One of these things is not like the other -- but two of these things are distant from a third.

I grew up with Brisk Torah, more specifically my father was a Talmid of Rabbi Joseph Soloveichik and dialectic thinking was part and parcel of our discussions.  Two things, two dinim, the rhythm in the flow between two things.  Dialectics not dichotomies.  The idea espoused by the Rambam in his description of Love and Awe, mutually exclusive, we travel between them.

Why create duality?  Dialectics or dichotomies provide a powerful tool, but what is it that tool?
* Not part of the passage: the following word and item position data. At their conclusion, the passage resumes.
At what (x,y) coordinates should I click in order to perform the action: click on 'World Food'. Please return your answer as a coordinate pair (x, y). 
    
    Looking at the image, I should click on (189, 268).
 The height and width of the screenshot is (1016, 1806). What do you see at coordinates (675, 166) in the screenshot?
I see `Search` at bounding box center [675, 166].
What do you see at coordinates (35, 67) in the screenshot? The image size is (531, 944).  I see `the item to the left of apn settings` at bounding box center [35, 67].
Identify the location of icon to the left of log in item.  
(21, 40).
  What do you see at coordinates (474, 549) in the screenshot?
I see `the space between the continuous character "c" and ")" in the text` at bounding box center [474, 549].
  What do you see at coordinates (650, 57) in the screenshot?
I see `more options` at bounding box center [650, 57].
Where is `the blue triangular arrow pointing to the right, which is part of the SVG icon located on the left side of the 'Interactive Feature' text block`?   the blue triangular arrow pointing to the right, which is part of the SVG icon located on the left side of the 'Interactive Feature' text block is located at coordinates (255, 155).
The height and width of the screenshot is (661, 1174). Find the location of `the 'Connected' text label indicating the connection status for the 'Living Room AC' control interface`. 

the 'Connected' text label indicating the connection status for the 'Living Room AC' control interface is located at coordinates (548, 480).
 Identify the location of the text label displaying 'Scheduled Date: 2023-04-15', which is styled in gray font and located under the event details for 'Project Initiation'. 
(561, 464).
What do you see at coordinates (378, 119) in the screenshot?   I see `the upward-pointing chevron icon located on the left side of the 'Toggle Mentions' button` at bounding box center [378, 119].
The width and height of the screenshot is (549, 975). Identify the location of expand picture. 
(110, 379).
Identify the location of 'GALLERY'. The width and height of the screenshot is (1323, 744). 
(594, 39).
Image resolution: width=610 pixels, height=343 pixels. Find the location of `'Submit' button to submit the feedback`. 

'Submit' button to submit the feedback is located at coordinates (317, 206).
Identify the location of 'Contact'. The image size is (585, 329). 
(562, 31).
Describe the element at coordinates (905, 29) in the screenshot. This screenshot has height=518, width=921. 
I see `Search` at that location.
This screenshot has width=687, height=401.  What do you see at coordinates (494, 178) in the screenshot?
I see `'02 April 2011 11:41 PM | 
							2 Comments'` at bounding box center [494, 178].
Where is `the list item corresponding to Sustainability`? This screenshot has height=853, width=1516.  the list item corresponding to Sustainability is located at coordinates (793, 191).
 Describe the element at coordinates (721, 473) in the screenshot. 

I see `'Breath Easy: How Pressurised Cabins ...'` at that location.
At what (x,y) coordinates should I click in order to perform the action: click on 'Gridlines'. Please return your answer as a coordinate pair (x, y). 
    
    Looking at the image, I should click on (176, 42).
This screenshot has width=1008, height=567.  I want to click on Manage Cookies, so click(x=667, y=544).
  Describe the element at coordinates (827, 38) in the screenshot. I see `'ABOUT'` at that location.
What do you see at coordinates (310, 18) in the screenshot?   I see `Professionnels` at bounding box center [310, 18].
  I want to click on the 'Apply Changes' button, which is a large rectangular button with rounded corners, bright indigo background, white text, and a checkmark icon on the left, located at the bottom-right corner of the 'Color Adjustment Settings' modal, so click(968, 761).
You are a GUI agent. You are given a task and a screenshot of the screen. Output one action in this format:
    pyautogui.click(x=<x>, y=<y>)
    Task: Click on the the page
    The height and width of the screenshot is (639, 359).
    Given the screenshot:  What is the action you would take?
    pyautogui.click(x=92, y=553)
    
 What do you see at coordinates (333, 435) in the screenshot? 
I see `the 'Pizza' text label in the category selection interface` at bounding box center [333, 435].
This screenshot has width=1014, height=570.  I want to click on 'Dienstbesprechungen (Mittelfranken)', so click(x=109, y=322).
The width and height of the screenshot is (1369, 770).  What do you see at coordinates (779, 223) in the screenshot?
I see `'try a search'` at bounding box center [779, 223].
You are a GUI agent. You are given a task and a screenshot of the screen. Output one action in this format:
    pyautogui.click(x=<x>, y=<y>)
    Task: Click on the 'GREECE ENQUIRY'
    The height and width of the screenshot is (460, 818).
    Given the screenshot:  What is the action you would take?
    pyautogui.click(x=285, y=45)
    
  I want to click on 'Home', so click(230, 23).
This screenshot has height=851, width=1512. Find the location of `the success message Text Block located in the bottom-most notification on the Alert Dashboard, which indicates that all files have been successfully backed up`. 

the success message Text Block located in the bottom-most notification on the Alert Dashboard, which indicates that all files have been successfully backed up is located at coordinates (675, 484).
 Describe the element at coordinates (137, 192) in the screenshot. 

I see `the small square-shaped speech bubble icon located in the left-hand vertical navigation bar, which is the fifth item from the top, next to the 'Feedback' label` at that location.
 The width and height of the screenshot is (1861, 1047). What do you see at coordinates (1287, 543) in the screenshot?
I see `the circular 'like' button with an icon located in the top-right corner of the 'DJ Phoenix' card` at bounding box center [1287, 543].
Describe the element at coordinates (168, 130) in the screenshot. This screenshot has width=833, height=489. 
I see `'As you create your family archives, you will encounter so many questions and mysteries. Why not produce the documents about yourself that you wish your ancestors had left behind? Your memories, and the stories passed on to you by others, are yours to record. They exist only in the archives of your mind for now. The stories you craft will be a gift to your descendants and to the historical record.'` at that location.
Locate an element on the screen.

What is the challenge?

I think the Rabbinic language might be נתת דברך לשיעורים, 'your words are given to degrees', the idea being that without clear definitions we are left with vague language, something is more than something else, ok, but how much more?

This I think is the reasoning for the first of the twenty one questions I was taught by my father's mother, 'is it bigger than a breadbox?', by referencing an object with fixed dimensions we can now convert the unknown object's size to one of two categories, larger or smaller than a breadbox, a duality.  In data science we would call that; creating a categorical feature.

Data scientist like to divide the world into two types of data, numerical and categorical.  Numerical data has an advantage that typically it is fairly easy to create a metric of distance.  If I observe the temperature twice, I can ask what is the difference between the observations.  A simple number provides a tool to differentiate between the two observations.

This simplicity is misleading.  Numeric metrics are absolute because they rely on a prior assumptions.  Why should we measure the distance between two temperature observations with the difference between them?  Perhaps a cosine similarity measure, perhaps a euclidean distance, perhaps a Manhattan block distance....

Categorical data seems much more difficult to deal with, what is the distance between two categories?  Is blue very distant from yellow?  Are cows very different than sheep?  Yet within this difficulty lays an elegant solution.  We need a third thing!  So if I ask now are cows more similar to sheep than to an apple?  That is a question that can be answered.

To speak of metrics in the numeric world two observations are necessary, however, metrics in the categorical world requires three.

Two are better than one, for if one falls the other can raise him.  But three now that is another story, three are an eternal braid.  Not sure if Solomon was thinking about metrics or Heidegger's philosophy but the idea is similar.

So what to do.  Pay attention to messages that speak of something being better than something else.  Here is a pareve example: the trolley problem has one of two options, action vs. inaction, flip the switch and kill one person, or leave the switch as is and kill five.  Which is the better option?

This question does not have a well defined metric.  Better by what metric?  Should we measure utility or action?

The choice of metric defines the scale.

A less pareve example: Vaccination, should the government impose public vaccinations?  Which is better actively vaccinating hundreds of millions of children with known side effects to individuals or not vaccinating and passively placing thousands at risk?

Again what is the metric of 'better', our a prior acceptance of a metric defines the question.  But why should we choose one metric over another.  This is not a scientific question, rather a political/religious one.

So listen to the tell, words that assume a metric, better than, not good, less, more...in a conversation without a well defined metric.